As the applications mentioned above demonstrate, diquarks are
obviously a very useful phenomenological concept (not only) in the
field of hard hadronic processes. Physically speaking, diquarks
represent effective particles which describe strong quark-quark
correlations in baryonic wave functions. Within the pure quark HSF
such correlations seem indeed necessary to obtain reasonable
results, even for the simplest exclusive observables such as the
nucleon magnetic form factors~\cite{COZ89}.
A more formal
justification of diquarks can be obtained by observing that the
diquark model should evolve into the pure quark HSF in the limit of
asymptotically large momentum transfers. This suggests a
reformulation of the pure quark HSF in terms of quark and diquark
degrees of freedom. Two obvious constraints for this reformulation
are that the leading order hard-scattering amplitude on the
quark-diquark level should also consist only of tree graphs
(like in the pure quark HSF) and that the result of this
reformulation should be
independent of the choice of the two quarks which are grouped to a
diquark. It has been proved in Ref.~\cite{Le97} that a
reformulation of the pure quark HSF fulfilling both constraints is
indeed possible. If we employ this
reformulation to analyze the proton magnetic form factor with
respect to its diquark content, we find the isospin $0$ scalar
$S[ud]$ diquark to provide the by far most important contribution
(cf. Tab.~1). This is not only the case for the proton DA proposed
by Chernyak et al. but holds also for other DA models.  

The reformulation of the pure quark HSF in terms of quarks and
diquarks requires to study the general Lorentz structure of
two-quark subgraphs to obtain the Lorentz covariants and
corresponding (Lorentz-invariant) vertex functions of the various
gauge-boson diquark vertices. This gives valuable clues how
gauge-boson diquark vertices and corresponding form factors could
be improved in the naive diquark model. However, in order to arrive
at an effective model in the sense that it reproduces the results
of the pure quark HSF (and not only the scaling behavior) in the
limit of asymptotically large momentum transfers one should take
these vertices literally and use the vertex-function results as
asymptotic constraints for the parameterization of the diquark form
factors.
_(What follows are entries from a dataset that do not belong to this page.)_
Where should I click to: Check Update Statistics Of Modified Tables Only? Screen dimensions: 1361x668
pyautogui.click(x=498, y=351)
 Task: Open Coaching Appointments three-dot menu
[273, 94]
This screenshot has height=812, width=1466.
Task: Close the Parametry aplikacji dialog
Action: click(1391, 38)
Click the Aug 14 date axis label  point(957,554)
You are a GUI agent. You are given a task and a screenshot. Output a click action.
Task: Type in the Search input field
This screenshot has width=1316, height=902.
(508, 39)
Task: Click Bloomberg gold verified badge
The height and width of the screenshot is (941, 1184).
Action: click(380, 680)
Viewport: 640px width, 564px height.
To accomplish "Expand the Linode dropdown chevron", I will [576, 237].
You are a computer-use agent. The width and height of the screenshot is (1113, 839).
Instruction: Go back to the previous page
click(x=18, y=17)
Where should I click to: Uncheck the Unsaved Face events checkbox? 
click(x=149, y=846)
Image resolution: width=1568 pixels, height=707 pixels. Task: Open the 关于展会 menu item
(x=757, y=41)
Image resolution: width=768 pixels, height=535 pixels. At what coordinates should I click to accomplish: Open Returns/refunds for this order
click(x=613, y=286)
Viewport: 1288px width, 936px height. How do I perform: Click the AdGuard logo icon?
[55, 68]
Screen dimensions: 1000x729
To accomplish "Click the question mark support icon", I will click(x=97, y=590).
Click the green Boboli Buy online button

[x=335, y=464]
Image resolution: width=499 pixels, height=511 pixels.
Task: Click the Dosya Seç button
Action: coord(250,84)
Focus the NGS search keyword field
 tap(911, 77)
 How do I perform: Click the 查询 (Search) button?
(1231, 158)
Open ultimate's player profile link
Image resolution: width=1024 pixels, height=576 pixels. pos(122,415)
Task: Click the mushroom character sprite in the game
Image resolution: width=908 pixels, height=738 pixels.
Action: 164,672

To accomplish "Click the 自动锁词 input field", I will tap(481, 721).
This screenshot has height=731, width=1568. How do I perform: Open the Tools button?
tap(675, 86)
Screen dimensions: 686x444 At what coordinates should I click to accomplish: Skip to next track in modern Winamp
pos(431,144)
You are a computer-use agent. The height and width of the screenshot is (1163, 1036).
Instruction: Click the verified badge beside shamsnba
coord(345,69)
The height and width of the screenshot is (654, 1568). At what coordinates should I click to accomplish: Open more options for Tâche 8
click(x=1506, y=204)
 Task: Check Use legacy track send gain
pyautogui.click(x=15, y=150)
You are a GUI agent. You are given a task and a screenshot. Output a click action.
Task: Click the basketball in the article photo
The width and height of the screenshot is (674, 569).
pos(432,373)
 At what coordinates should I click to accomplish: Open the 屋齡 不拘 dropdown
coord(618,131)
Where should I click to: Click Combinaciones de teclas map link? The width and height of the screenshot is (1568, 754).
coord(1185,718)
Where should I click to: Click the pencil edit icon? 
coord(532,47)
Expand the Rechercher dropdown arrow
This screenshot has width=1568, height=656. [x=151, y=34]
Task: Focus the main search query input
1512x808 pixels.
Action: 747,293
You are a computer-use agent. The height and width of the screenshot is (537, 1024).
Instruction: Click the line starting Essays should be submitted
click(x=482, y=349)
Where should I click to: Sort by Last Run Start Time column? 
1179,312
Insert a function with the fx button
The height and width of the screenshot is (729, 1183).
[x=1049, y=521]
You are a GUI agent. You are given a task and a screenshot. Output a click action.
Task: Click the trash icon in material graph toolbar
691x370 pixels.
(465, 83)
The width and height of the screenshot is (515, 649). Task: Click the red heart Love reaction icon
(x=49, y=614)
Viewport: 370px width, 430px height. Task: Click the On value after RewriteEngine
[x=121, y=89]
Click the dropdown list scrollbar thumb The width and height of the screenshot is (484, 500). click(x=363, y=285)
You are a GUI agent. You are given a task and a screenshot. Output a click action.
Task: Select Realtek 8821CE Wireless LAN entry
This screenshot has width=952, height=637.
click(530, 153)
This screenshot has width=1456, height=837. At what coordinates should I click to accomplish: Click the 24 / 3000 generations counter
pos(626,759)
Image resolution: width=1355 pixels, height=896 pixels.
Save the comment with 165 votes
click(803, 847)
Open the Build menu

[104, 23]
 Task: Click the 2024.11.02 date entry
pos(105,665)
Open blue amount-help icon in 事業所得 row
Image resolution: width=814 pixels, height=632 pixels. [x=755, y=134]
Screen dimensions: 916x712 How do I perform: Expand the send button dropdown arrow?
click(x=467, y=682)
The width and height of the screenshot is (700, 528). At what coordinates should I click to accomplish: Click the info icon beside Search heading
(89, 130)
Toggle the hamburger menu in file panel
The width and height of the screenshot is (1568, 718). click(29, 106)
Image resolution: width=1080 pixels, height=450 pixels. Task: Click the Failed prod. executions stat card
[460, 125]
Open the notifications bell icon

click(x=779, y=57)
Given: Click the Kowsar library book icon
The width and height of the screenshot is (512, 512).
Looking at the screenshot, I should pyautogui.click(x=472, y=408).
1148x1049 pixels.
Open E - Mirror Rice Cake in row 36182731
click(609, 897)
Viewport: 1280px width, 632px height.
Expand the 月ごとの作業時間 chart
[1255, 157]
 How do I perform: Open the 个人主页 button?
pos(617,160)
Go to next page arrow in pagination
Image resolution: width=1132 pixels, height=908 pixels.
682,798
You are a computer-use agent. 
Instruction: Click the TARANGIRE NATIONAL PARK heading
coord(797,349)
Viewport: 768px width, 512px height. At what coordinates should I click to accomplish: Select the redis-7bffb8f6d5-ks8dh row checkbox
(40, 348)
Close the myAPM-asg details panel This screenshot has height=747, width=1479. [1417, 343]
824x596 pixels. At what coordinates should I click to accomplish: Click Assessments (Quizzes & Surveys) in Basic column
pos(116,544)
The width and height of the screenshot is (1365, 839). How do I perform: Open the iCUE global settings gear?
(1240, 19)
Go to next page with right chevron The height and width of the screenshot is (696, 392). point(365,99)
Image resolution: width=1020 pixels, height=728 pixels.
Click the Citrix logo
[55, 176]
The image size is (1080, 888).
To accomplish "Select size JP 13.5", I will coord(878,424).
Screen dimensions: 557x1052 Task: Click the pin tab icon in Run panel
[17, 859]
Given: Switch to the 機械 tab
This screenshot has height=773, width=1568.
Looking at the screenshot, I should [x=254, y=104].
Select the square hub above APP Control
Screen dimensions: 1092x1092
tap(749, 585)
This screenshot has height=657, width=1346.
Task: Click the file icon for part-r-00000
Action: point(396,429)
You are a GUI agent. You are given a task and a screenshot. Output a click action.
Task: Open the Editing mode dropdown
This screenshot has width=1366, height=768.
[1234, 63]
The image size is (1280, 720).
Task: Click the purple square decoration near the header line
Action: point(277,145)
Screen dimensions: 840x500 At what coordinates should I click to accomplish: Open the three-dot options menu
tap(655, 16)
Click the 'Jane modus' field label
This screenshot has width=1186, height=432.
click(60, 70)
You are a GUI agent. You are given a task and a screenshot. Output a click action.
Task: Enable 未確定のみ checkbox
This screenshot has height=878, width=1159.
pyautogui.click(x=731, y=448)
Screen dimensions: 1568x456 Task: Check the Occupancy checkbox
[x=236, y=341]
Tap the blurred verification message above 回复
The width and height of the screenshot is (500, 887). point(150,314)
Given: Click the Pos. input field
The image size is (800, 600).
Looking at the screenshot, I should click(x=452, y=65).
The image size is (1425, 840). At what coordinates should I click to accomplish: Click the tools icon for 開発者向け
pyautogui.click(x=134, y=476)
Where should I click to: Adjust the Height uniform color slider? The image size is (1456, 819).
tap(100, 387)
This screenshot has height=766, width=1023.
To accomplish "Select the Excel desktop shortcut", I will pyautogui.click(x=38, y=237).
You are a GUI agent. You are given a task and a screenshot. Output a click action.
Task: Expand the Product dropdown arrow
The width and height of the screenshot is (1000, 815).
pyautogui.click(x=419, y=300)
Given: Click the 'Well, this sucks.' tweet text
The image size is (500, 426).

A corresponding program is presently carried out.


\begin{thebibliography}{99}
\bibitem{JKSS93}R. Jakob, P. Kroll, M. Sch\"urmann, and W.
Schweiger, Z. Phys. {\bf A 347} (1993) 109;
\bibitem{Kro93}P. Kroll, T. Pilsner, M. Sch\"urmann, and W.
Schweiger, Phys. Lett. {\bf B 316} (1993) 546;
\bibitem{Kro96}P. Kroll, M. Sch\"urmann, and P. Guichon, Nucl.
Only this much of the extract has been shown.